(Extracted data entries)
----------

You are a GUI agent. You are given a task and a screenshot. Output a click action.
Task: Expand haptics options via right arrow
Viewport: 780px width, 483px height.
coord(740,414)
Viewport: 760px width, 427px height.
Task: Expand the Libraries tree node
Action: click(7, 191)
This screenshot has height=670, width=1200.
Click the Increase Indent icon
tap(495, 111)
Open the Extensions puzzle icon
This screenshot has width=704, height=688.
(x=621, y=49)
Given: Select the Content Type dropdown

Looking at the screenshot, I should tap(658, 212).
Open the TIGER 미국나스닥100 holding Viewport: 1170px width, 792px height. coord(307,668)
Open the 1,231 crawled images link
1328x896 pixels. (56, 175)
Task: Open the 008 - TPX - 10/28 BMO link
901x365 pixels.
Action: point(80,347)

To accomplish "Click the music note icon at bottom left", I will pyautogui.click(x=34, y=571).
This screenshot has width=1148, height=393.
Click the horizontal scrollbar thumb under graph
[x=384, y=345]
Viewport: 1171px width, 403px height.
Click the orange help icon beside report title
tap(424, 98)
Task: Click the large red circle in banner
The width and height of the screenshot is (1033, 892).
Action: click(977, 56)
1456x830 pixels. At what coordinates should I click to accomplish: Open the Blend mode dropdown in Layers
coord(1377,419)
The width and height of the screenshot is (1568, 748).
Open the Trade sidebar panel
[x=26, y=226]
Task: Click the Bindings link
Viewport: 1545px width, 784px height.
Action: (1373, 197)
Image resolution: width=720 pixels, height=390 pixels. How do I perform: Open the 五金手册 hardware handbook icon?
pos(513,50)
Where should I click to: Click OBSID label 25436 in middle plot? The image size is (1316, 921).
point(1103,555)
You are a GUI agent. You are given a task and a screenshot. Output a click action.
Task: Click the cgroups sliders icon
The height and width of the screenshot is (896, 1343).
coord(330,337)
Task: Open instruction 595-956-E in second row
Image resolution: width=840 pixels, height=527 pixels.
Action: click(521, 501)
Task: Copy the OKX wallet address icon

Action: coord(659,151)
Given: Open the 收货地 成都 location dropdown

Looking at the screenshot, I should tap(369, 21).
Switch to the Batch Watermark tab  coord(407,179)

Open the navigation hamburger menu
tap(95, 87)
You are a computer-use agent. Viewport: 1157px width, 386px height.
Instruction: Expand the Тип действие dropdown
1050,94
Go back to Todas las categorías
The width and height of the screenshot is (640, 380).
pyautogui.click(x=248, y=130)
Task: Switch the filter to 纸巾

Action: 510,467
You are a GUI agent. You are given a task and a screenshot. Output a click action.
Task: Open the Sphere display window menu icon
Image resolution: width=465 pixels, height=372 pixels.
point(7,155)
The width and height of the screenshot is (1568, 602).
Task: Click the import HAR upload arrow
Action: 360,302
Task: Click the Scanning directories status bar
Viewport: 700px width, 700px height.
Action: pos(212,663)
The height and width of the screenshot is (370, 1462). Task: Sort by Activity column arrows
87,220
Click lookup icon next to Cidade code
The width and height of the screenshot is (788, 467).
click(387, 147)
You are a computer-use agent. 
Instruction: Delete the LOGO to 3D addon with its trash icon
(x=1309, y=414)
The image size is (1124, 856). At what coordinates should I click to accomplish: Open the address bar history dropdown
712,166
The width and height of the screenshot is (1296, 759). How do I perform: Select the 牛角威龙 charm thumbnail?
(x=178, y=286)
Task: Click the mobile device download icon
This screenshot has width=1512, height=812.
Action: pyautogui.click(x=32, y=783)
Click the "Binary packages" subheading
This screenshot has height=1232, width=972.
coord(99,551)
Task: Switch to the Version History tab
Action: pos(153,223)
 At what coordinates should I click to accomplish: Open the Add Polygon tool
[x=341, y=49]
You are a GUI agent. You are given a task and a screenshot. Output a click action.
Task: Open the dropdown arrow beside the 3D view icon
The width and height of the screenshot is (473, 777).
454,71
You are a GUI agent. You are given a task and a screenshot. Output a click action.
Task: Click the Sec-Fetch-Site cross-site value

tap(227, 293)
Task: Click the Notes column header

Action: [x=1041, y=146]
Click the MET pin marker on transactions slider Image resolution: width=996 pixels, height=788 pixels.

----------

● **Your objective**: Please copy, exactly and with nothing else, the lines above beginning at the line that has "Open the 1,231 crawled images link" and ending with the line that has "This screenshot has width=1148, height=393.".

● **Solution to the exercise**:
Open the 1,231 crawled images link
1328x896 pixels. (56, 175)
Task: Open the 008 - TPX - 10/28 BMO link
901x365 pixels.
Action: point(80,347)

To accomplish "Click the music note icon at bottom left", I will pyautogui.click(x=34, y=571).
This screenshot has width=1148, height=393.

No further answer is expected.